Une fois de plus : la Sécu

Une Sécurité sociale incapable d’emprunter pour payer les prestations qu’elle doit aux assurés : la Cour des comptes a averti lundi d’un risque de « crise de liquidité » de la Sécu en 2027 en raison du dérapage « hors de contrôle » de ses dépenses.

Selon la cuvée 2025 du traditionnel rapport sur l’application du budget de la Sécurité sociale, les déficits prévisibles de la Sécurité sociale conduisent « à un risque de plus en plus sérieux de crise de liquidité », qui pourrait « se matérialiser dès 2027 ».

Les emprunts touchent le plafond

Le scénario catastrophe envisagé par les magistrats ?
Une impossibilité pour la Sécu de trouver prêteur sur le marché des capitaux à court terme, trop étroit pour absorber l’ampleur de ses besoins. Le besoin de financement de l' »Acoss », l’agence de trésorerie de la Sécurité sociale, qui était d’environ 20 milliards en 2024, va être plus que quadruplé d’ici à 2027 à 89 milliards, selon les calculs de la Cour des comptes.

La raison de cette inflation des besoins de trésorerie est que depuis 2024, la Sécurité sociale ne peut plus compter sur le financement de la « Cades » (Caisse d’amortissement de la dette so­ciale), un outil d’emprunt sur les marchés à moyen et long terme.

La capacité de cet outil est à son maximum et ne pourra être augmentée que par l’adoption d’une loi organique, autant dire une gageure étant donné « les conditions de température et de pression » actuelles du pouvoir politique, a expliqué lundi [26/05/2025] Pierre Moscovici, le président de la Cour des comptes, et ce, d’autant plus que le Conseil constitutionnel veille au grain, rappellent les experts.
Sans plan drastique de reprise en main des dépenses de la Sécurité sociale, le Conseil pourrait bien refuser une énième prolongation du plafond d’emprunt de la « Cades » et de la durée de vie de celle-ci.
Créée en 1996, elle devait initialement disparaître en… 2009


Article composé de plusieurs informations recoupées.
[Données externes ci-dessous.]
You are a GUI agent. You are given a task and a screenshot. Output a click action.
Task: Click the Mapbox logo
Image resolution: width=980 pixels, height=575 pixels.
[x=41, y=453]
MC


Une réflexion sur “Une fois de plus : la Sécu

  1. bernarddominik 30/05/2025 / 9h05

    Peut-être faut-il limiter l’intervention de la Sécurité sociale aux maladies graves. Arrêter de financer les antidépresseurs les produits pour dormir la prep…. Les français consomment trop de médicaments souvent inutiles.
    Et je ne parle pas des arrêts maladie de confort. Il faudrait les faire financer par une assurance.